Kathleen wrinkled her nose, still squinting without much success. “They made almost a dozen copies, so they’re all around us. Just make sure you find a complete set, not duplicates of the same page.”

Roma set down the burlap sack and dug into his pocket again, coming out with a small box in his hand. Kathleen didn’t register what he was doing until there was a whoosh! sound and a flame burst to life between his fingers, eating up the matchstick.

“Are you mad?” Kathleen hissed. “Put that out! The vaccine is flammable.”

With a grimace, Roma pinched the match out. “No fuss,” he said. He reached for a stack of papers right beside him. “I think I’ve got it.”

Kathleen huffed, wiping a thin sheen of sweat from her forehead. She had had one job—to watch him—and this place had almost gone up in flames.

Above them, there came the rumbling of more footsteps. The sound of glass shattering again echoed inside the building, and then, almost scaring the life out of Kathleen, a fast tapping came on the windows to the lab.

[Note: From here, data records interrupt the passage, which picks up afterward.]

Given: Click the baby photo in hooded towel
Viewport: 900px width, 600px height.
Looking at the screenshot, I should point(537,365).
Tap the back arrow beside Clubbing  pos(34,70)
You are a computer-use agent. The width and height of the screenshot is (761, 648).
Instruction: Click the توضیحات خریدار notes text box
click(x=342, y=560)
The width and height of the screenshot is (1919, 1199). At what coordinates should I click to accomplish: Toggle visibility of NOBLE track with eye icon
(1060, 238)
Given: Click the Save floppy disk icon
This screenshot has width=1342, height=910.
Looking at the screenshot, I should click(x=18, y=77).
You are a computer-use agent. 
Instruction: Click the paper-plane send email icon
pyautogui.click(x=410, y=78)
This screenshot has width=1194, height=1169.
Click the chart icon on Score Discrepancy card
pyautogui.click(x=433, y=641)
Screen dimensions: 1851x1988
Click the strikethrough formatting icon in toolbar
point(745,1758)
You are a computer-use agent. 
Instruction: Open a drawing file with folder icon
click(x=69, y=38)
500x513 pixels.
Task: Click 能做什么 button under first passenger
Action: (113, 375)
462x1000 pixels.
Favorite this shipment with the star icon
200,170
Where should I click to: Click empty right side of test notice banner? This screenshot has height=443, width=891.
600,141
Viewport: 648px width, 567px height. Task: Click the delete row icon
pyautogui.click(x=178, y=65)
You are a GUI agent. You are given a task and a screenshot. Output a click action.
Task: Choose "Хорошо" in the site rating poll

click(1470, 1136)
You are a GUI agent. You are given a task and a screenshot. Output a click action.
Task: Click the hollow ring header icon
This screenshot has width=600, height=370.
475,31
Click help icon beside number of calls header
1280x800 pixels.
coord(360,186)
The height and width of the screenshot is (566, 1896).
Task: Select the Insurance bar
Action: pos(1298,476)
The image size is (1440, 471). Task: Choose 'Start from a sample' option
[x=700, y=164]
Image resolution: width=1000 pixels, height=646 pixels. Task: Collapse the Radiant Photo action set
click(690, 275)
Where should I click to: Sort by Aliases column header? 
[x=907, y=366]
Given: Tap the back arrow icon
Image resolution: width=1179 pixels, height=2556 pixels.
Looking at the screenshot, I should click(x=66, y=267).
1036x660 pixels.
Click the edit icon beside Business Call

When her gaze whipped to the moonlight, she found Juliette gesturing frantically for them to hurry.

“You have everything?” Kathleen asked Roma.

Roma gestured to the materials in his hand. “Thank you for aiding a White Flower break-in, Miss Lang.”


Juliette waited outside impatiently, half thinking that it would be Tyler emerging before Kathleen and Roma did. The timing could ruin this whole scheme. All it would take was Tyler freeing himself from the bonds that she had secured over him, bonds that she had secured rather hastily after attacking him from behind with a bag over his head. Time had been of the essence: it was more important for her to get out than it was to keep him tied down all night.